▶ **Aim of the exercise**:
Repeat the listing in full, preserving every character.

▶ **Data section**:
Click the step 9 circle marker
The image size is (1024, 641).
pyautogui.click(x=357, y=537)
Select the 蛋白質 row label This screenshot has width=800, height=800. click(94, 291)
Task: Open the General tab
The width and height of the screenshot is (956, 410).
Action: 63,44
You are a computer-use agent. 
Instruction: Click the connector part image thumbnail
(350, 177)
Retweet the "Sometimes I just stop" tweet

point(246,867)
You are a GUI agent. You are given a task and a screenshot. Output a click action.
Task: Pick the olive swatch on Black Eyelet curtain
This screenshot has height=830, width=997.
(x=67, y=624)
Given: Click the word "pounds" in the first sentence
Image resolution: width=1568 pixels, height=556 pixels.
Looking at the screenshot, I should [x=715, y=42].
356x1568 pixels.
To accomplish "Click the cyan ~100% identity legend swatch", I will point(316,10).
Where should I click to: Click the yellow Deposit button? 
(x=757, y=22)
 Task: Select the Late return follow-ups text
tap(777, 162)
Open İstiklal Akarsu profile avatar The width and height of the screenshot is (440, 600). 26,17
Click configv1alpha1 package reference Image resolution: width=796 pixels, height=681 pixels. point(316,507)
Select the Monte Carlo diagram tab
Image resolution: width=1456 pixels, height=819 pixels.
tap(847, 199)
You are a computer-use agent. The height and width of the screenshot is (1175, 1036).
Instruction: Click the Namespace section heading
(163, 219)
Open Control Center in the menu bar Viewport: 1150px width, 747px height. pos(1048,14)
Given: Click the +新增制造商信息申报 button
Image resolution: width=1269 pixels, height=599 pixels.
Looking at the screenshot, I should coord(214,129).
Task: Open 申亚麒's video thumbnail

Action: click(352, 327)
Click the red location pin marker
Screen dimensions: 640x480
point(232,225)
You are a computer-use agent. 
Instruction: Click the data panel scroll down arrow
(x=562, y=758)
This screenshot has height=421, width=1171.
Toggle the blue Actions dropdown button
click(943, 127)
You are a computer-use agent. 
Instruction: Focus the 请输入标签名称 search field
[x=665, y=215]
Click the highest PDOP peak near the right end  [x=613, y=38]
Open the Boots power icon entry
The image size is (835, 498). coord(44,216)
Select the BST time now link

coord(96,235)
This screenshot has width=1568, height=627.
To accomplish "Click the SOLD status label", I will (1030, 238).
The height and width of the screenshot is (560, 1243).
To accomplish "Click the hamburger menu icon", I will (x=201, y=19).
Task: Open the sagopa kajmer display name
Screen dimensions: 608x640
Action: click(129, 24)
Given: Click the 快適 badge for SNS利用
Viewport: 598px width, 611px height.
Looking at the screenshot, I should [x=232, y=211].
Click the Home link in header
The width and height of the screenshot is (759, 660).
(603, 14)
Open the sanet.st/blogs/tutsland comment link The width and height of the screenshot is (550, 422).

▶ **Exercise output**:
Click the step 9 circle marker
The image size is (1024, 641).
pyautogui.click(x=357, y=537)
Select the 蛋白質 row label This screenshot has width=800, height=800. click(94, 291)
Task: Open the General tab
The width and height of the screenshot is (956, 410).
Action: 63,44
You are a computer-use agent. 
Instruction: Click the connector part image thumbnail
(350, 177)
Retweet the "Sometimes I just stop" tweet

point(246,867)
You are a GUI agent. You are given a task and a screenshot. Output a click action.
Task: Pick the olive swatch on Black Eyelet curtain
This screenshot has height=830, width=997.
(x=67, y=624)
Given: Click the word "pounds" in the first sentence
Image resolution: width=1568 pixels, height=556 pixels.
Looking at the screenshot, I should [x=715, y=42].
356x1568 pixels.
To accomplish "Click the cyan ~100% identity legend swatch", I will point(316,10).
Where should I click to: Click the yellow Deposit button? 
(x=757, y=22)
 Task: Select the Late return follow-ups text
tap(777, 162)
Open İstiklal Akarsu profile avatar The width and height of the screenshot is (440, 600). 26,17
Click configv1alpha1 package reference Image resolution: width=796 pixels, height=681 pixels. point(316,507)
Select the Monte Carlo diagram tab
Image resolution: width=1456 pixels, height=819 pixels.
tap(847, 199)
You are a computer-use agent. The height and width of the screenshot is (1175, 1036).
Instruction: Click the Namespace section heading
(163, 219)
Open Control Center in the menu bar Viewport: 1150px width, 747px height. pos(1048,14)
Given: Click the +新增制造商信息申报 button
Image resolution: width=1269 pixels, height=599 pixels.
Looking at the screenshot, I should coord(214,129).
Task: Open 申亚麒's video thumbnail

Action: click(352, 327)
Click the red location pin marker
Screen dimensions: 640x480
point(232,225)
You are a computer-use agent. 
Instruction: Click the data panel scroll down arrow
(x=562, y=758)
This screenshot has height=421, width=1171.
Toggle the blue Actions dropdown button
click(943, 127)
You are a computer-use agent. 
Instruction: Focus the 请输入标签名称 search field
[x=665, y=215]
Click the highest PDOP peak near the right end  [x=613, y=38]
Open the Boots power icon entry
The image size is (835, 498). coord(44,216)
Select the BST time now link

coord(96,235)
This screenshot has width=1568, height=627.
To accomplish "Click the SOLD status label", I will (1030, 238).
The height and width of the screenshot is (560, 1243).
To accomplish "Click the hamburger menu icon", I will (x=201, y=19).
Task: Open the sagopa kajmer display name
Screen dimensions: 608x640
Action: click(129, 24)
Given: Click the 快適 badge for SNS利用
Viewport: 598px width, 611px height.
Looking at the screenshot, I should [x=232, y=211].
Click the Home link in header
The width and height of the screenshot is (759, 660).
(603, 14)
Open the sanet.st/blogs/tutsland comment link The width and height of the screenshot is (550, 422).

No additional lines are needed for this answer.